Uzun yillardir kacisinin hazirliklarini yapan ve kendisine Kafka (Cek dilinde karga) ismini veren 15 yasindaki gencimiz sirt cantasina ozenle topladigi esyalarla yola cikar. Amaci babasindan, kendi payina dusen kotu kehanetten, okulundan ve yasadigi evden mumkun oldugunca uzaklasmak ve yepyeni bir hayata biraz daha sicak bir yerde baslamaktir. Yillarca epey emek vererek guclendirdigi bedeni bu kacisa oldukca hazirken babasinin ugursuz kehanetiyle yogrulan ruhu olmasi gerekenden cok daha yaslidir. “Gun gelecek kendi ellerinle babani oldurecek ve kendi annenle seviseceksin.” diyen babasindan kacmak istemekte ne kadar da haklidir Kafka.




Yolun onu nereye goturecegini bilmezken vardigi sehirde sevdigi kitaplara ilginc bir kutuphane ile kavusur ve kutuphanenin calisanlariyla da arasinda kaderini etkileyecek iliskiler kurulur. Bir yandan da gizli belge ve tarihi raporlarla ikinci ana karakterimiz Nakata’nin ilginc hikayesini yavas yavas ogreniriz. Onun kadar sevilmesi kolay, surekli ayni seyleri insanlara anlatan ve kedilerle konusabilen bir karakter tanimamissinizdir.




Nakata ile Kafka Tamura arasindaki bag ise romanin sonuna kadar bizi sasirtmayi surdurur. Bu ilginc ikilinin yani sira roman boyunca karsimiza cikan Sakura, Saeki Hanim, Osima ve Hosino’nuyu da tanir ve hepsini ayri ayri severiz. Kendi hikayeleri, sarkilari, siirleri ve mekanlari olan tum bu insanlarla roman gercekten cok daha zengin. Murakami incelikle isledigi karakterlerini cok boyutlu yarattigi icin yasadiklari ve anlattiklari bazen ucuk kacik olsa da mantik aramadan olanlari icsellestirmek zor olmaz.

Yazarin Franz Kafka’ya, Sophokles tarafindan yazilan Yunan tragedyasi Kral Oedipus’a, Binbir Gece Masallari’na, Oedipus kompleksine, Salinger’in muthis eseri Cavdar Tarlasinda Cocuklar’a ve mistik Japon hikayelerine yaptigi sayisiz gondermeler de kitabi daha kiymetli hale getirir. Bol ogrenip bol sasiracagimiz bir roman yaratmaya giden yolda Murakami yine sinirsiz bilgisini sergiler. Inanilmaz betimlemeleriyle hikayelerin icine girmekte hic zorlanmaz ve Tamura ile kutuphanede kitap okumayi, Nakata’ya yilan baligi ismarlamayi arzulariz. "The world is a metaphor."

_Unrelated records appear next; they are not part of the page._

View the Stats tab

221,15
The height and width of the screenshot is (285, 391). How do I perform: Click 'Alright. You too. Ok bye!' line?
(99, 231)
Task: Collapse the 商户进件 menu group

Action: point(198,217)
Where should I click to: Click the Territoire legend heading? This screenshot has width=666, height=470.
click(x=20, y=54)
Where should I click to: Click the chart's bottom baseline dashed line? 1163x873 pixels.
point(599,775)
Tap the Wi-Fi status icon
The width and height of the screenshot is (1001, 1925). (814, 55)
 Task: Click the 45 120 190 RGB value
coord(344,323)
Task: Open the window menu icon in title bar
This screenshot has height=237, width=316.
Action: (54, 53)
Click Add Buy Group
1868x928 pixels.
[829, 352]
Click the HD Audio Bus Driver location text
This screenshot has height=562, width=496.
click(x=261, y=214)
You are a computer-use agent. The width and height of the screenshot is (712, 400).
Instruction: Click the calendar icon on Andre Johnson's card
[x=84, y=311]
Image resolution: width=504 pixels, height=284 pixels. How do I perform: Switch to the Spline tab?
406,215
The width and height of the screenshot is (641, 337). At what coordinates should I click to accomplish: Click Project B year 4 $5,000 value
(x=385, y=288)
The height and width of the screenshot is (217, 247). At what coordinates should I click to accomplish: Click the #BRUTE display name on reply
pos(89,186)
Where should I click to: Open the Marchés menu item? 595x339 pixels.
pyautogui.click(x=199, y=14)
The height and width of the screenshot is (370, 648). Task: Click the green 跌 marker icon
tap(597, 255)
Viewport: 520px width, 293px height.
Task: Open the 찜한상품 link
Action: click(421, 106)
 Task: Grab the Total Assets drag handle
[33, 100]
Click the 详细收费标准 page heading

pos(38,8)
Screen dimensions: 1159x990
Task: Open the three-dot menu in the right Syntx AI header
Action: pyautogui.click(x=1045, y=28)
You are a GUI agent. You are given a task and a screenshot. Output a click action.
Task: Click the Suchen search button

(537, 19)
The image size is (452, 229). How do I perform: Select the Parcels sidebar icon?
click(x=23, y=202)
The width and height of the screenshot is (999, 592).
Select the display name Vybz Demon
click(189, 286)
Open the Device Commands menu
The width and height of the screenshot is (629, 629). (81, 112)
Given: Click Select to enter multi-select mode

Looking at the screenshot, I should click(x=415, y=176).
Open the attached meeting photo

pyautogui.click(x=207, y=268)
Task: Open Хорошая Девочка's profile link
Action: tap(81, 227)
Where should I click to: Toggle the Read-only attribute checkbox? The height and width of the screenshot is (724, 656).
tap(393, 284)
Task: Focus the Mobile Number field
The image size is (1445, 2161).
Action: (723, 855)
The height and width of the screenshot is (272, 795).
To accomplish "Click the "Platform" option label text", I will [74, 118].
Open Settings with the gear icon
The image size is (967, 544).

Sahilde Kafka’daki olay orgusu sonlara dogru insani biraz yoran bir hal alsa da biraktigi acik kapilara ragmen yarattigi buyulu gerceklikle kurgunun gelip baglandigi yer iyi ki okumusum dedirtiyor. Bu yuzden de karakterler, sarkilar, mekanlar, yemekler, kitaplar, resimler ve duygular ile bambaska bir dunya yaratan yazara tesekkuru bir borc biliyorum.

Kitapta bahsi gecen sarkilarda olusturabileceginiz playlist:

Crossroads - Cream
Schubert piano sonat in d major
Heigh ho(from Snow White) - Andre Rieu
4th time around - Bob Dylan
As time goes by - Billie Holiday
The dock of the bay - Otis Redding
Corcovado - Getz/Gilberto




Sahilde Kafka

Sen dünyanın kenarında oturuyorsun
Ben artık olmayan bir kraterin içinde.
Harflerinden yoksun sözcükler
Duruyor kapının gölgesinde.

Uyuyan bir kertenkelenin üstüne parıldıyor Ay,
Küçük balıklar yağan göklerden.
Pencerenin dışında askerler var
Bıçaklarla kendilerini öldüren.

Kafka sahilde bir sandalyede oturuyor
Anlaşılan, dünyayı döndüren sarkacı düşünmekte.
Kalbin ne zaman kapalı ise
Yerinden oynamayan Sfenksin gölgesi
Düşlerini delen bir bıçağa dönüşmekte.

Boğulan kızın parmakları
Giriş taşını ve daha fazlasını arıyor.